Today was a day of firsts.
My SIL and BIL are still being amazing and keeping our house clean and tidy and watching G and such. Today they got both kiddos ready and headed out the door to Silver falls with them. It was the first time have let G go on a long car ride with someone besides me. Zack has not even taken him out of the area without me, much less an hour and half away. Not that I am anal or anything (giggle- snort) but we just go everywhere together for the most part. But today I got brave so that I could get some birthday stuff done for Zack. I cried as soon as the car left. :( First time I cried when my child left me too.
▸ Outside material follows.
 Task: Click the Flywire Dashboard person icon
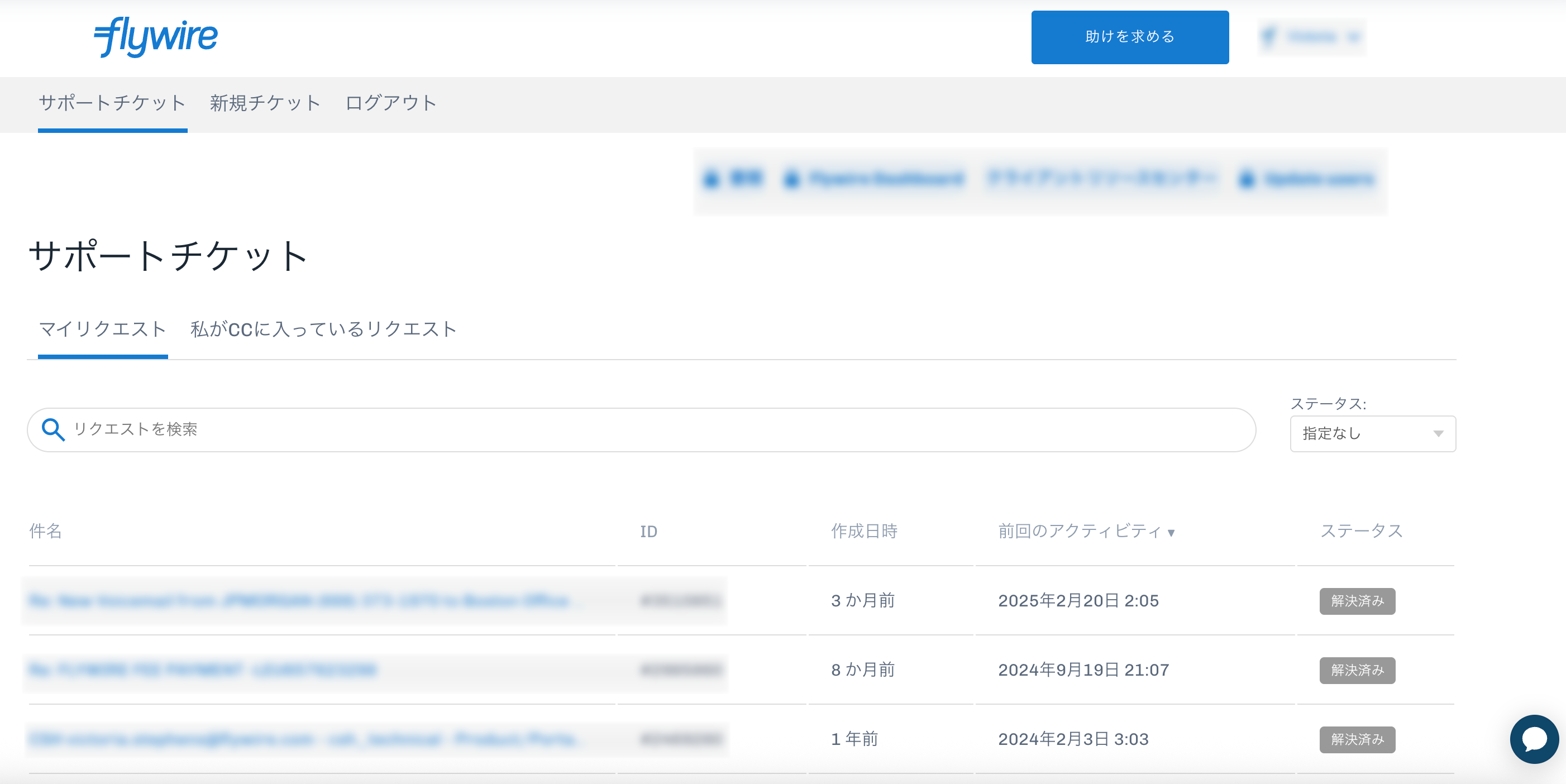[790, 179]
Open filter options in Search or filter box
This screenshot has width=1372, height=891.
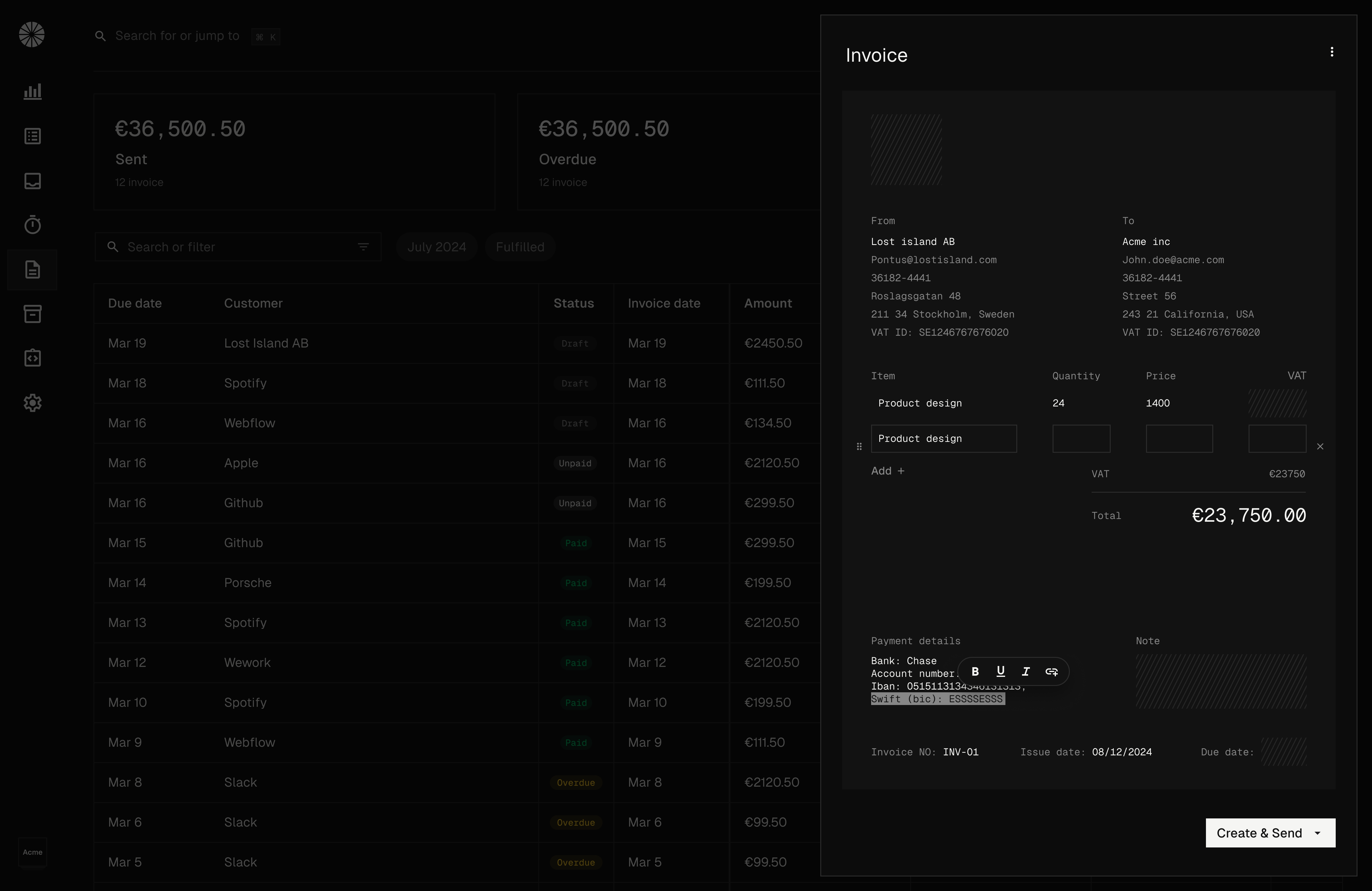pos(363,247)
It was also a first day without anyone around me since I had Jonathan and one of the few days I have ever had without Grayson. I almost always have my little shadow running after me and as much as I long for time alone I missed him the second he was gone and almost called them to tell them to come back. Almost. I decided it was a growing experience for me to let him be with them. So I grew.
Zack is turning 30 tomorrow and I have been so busy trying to birth Jonathan and get through my days that I have focused little on my husband- sadly and reluctantly. Today was all about him. I will post tomorrow the photos of the gifts but today they are still secret.
It was also a first for me going to the funeral home to pick up Jonathan's cremains by myself. I hope to never have to do it again. I sobbed all the way from downtown Hillsboro to the end of town and while I was able to maintain some sort of decorum inside I lost it almost the second I got out the doors. I sobbed all the way to the car and as soon as I got in the car I realized what I was holding for real and I just lost it completely.
I don't think I have ever sobbed that hard in my life. Its hard to believe I only got 3 hours with my beautiful little boy. And that is all I get. Forever. I realized I should not have gone there myself. Probably the first time for that too.
this post is seeming to get all wonky so on that note goodnite.